Ce qui n’est pas vraiment le cas actuellement. En effet, une rémunération au mérite est déjà en place dans la fonction publique, mais de manière très marginale. On la retrouve dans les versants territoriaux et d’État, via le Rifseep (régime indemnitaire prenant en compte les fonctions, les sujétions, l’expertise et l’engagement professionnel). Ce régime se décompose en deux grandes catégories d’indemnisation : l’indemnité liée à la nature du poste occupé, aux qualifications et aux compétences (IFSE) d’une part ; le complément indiciaire annuel (CIA), qui rémunère la performance des agents, d’autre part. Mais d’après le rapport Peny-Simonpoli, “plus de 90% de la rémunération indemnitaire dans la fonction publique d’État résulte de l’IFSE” et “le CIA demeure une prime facultative, que certains employeurs peuvent décider, pour un corps donné, de ne pas mettre en œuvre”. Résultat : le CIA, qui sert à récompenser l’engagement professionnel des agents, ne représentait en moyenne que 8,3% du Rifseep dans la fonction publique d’État en 2017.
Une prime à la performance collective davantage mise en lumière
L’annonce par Amélie de Montchalin d’un renforcement de la “rémunération au mérite” en cas de nouveau mandat d’Emmanuel Macron a immédiatement suscité l’inquiétude de certains syndicats, Solidaires fonction publique en tête. “Personne ne veut de rémunération au mérite”, a dénoncé l’organisation, sur son compte Facebook, avant d’ajouter que la ministre de la Transformation et de la Fonction publiques “se base sur les pistes issues d’une conférence d’où les organisations représentant plus de la moitié des personnels étaient parties !”
Mais dans le camp d’Emmanuel Macron, on tient à rassurer : il ne s’agirait pas de mieux rémunérer les agents en fonction de leur performance individuelle uniquement. “Pour beaucoup de métiers de la fonction publique, la performance est surtout collective. C’est le cas par exemple dans le domaine hospitalier, les agences de Pôle emploi, ou encore dans le milieu éducatif”, souligne Thomas Cazenave.
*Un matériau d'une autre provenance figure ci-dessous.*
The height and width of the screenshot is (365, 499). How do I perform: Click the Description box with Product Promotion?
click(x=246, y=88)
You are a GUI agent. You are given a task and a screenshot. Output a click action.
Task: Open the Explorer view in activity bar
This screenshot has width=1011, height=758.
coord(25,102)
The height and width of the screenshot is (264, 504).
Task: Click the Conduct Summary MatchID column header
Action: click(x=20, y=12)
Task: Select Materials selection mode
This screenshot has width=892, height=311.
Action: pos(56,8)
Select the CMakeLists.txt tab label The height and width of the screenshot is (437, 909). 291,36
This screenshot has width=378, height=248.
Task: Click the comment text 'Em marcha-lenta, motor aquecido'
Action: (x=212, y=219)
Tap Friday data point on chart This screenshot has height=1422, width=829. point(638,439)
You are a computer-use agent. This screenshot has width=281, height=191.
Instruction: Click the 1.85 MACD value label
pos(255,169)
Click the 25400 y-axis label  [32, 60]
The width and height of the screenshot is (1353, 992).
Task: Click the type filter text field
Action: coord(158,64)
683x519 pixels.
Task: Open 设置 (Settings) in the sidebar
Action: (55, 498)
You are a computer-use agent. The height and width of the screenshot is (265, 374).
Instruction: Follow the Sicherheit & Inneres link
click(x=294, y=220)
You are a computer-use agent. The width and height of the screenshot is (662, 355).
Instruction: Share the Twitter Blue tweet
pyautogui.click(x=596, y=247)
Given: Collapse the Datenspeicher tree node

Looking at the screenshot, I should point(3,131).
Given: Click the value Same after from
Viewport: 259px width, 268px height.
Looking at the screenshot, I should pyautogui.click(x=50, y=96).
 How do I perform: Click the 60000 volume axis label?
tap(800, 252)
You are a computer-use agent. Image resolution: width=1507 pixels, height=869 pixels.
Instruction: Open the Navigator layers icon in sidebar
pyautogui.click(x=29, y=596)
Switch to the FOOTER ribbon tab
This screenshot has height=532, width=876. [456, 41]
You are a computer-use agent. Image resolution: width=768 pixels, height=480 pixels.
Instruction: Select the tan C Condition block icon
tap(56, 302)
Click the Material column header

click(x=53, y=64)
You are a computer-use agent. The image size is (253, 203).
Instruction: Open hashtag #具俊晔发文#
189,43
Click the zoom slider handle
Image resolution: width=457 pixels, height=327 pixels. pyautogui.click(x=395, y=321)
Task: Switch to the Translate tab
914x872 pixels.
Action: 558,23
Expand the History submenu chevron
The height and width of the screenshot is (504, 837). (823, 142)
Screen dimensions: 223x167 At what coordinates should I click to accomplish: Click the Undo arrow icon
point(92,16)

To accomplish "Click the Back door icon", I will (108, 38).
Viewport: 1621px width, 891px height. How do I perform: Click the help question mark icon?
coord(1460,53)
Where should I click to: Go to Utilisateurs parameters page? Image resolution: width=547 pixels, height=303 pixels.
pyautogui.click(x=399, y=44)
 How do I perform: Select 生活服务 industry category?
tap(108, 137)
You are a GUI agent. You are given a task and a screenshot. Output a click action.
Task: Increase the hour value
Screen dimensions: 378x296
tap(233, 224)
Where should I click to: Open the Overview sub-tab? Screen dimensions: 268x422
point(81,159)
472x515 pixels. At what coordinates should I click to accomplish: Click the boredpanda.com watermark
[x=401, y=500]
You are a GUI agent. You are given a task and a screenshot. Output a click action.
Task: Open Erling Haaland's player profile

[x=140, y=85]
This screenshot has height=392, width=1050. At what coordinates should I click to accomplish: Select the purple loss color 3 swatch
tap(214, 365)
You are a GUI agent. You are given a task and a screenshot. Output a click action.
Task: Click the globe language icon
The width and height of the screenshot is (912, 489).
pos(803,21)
Un système de prime à la performance collective existe pourtant déjà dans les trois versants de la fonction publique. Le dispositif de rémunération au “mérite collectif” ne serait donc pas nouveau. Mais là encore, comme pour le complément indiciaire annuel dans le cadre du Rifseep, “on se rend bien compte que cette prime à la performance collective est peu mise en œuvre, pour une dizaine de milliers d’agents seulement, car elle s’ajoute à de nombreux autres dispositifs”, indique Thomas Cazenave. L’idée serait donc de mettre davantage en avant et de faciliter la mise en place de cette prime d’intéressement collectif.
Reste à savoir si cette réforme en profondeur du système de rémunération dans la fonction publique passera et si oui, sous quelle forme exactement. Car ce chantier, qu’Emmanuel Macron compte ouvrir dès le début du prochain quinquennat s’il est réélu, devra être discuté “avec l’ensemble des parties prenantes (les employeurs, les organisations syndicales, les agents publics eux-mêmes…) pour reposer tous ensemble la question de la rémunération dans la fonction publique. Le travail a débuté, il faudra le conclure et en tirer les meilleures solutions”, conclut Thomas Cazenave. Pour rappel, le chef de l’État avait déjà porté une telle réforme au début de ce quinquennat, avant de l’abandonner.